A paper published
this week (or more accurately a press release that accompanied it) seemed
to suggest that 97.5% of all climate scientists who have published papers over
the last decade (some 11,944 papers) agree that humans are the primary cause of
climate change. The implication was that the science is settled. Even President
Obama tweeted his “blessing” of this conclusion.
But things are not as they seem. First, 66% of all of the
papers reviewed took no position whatsoever with respect to anthropocentric explanations of climate change – only 32.6 of the papers supported the general idea
that humans cause climate change. That is 3,893 papers. For 0.7% of the papers,
the human explanation was rejected and for a further 0.3% the suggestion was
that the climate system is so complex we do not yet fully understand it.
But if we apply the criteria, suggested by the authors of the paper, that humans must be the dominant cause of climate change for
the reported claim to be true, we have a real problem. This occurs in just 65 of the papers. Do the math.
That is 0.5% of the papers support the contention that humans are the primary
cause of climate change.
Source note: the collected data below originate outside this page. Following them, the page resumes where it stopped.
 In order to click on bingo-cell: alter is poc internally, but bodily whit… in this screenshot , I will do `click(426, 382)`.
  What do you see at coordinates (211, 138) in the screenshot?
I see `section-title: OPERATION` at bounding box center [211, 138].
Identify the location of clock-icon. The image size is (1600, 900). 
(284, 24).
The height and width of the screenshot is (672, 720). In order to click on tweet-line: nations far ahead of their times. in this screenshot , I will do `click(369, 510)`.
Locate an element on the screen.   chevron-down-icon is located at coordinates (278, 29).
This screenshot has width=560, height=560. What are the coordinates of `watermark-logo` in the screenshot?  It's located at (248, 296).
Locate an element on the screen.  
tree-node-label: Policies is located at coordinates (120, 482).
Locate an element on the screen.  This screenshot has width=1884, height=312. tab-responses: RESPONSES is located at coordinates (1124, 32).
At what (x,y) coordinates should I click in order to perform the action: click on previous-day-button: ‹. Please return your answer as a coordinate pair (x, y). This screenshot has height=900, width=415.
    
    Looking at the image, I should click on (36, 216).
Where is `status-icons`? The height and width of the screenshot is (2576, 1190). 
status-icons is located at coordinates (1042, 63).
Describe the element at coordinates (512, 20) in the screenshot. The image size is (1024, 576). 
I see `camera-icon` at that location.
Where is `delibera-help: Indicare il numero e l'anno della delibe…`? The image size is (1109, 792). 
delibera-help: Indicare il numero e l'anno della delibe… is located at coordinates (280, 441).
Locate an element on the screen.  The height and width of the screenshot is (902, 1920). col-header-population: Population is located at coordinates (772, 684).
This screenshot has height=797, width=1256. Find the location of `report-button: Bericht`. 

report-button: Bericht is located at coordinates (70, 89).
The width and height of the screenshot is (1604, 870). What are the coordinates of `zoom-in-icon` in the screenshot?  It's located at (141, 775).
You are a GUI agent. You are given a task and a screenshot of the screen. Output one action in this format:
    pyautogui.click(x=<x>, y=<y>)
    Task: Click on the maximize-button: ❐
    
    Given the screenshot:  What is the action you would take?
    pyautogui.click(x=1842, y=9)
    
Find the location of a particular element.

Put this
another way, more of the papers reject this explanation (75 papers or 0.6%)
than support the strong hypothesis of humans being the dominant factor in climate change. You can
read a detailed analysis of the data base here.
The worrying issue here is about our understanding of the
nature of the scientific endeavor. If science was about consensus, then we
would all be in trouble. It is not, it is about evidence, understanding and
confirmation through theory and verification. The kind of paper that needs to
exaggerate (being generous) so as to make a point stands in the face of scientific
inquiry and is unbecoming.
Now lets get back to the practice of normal science.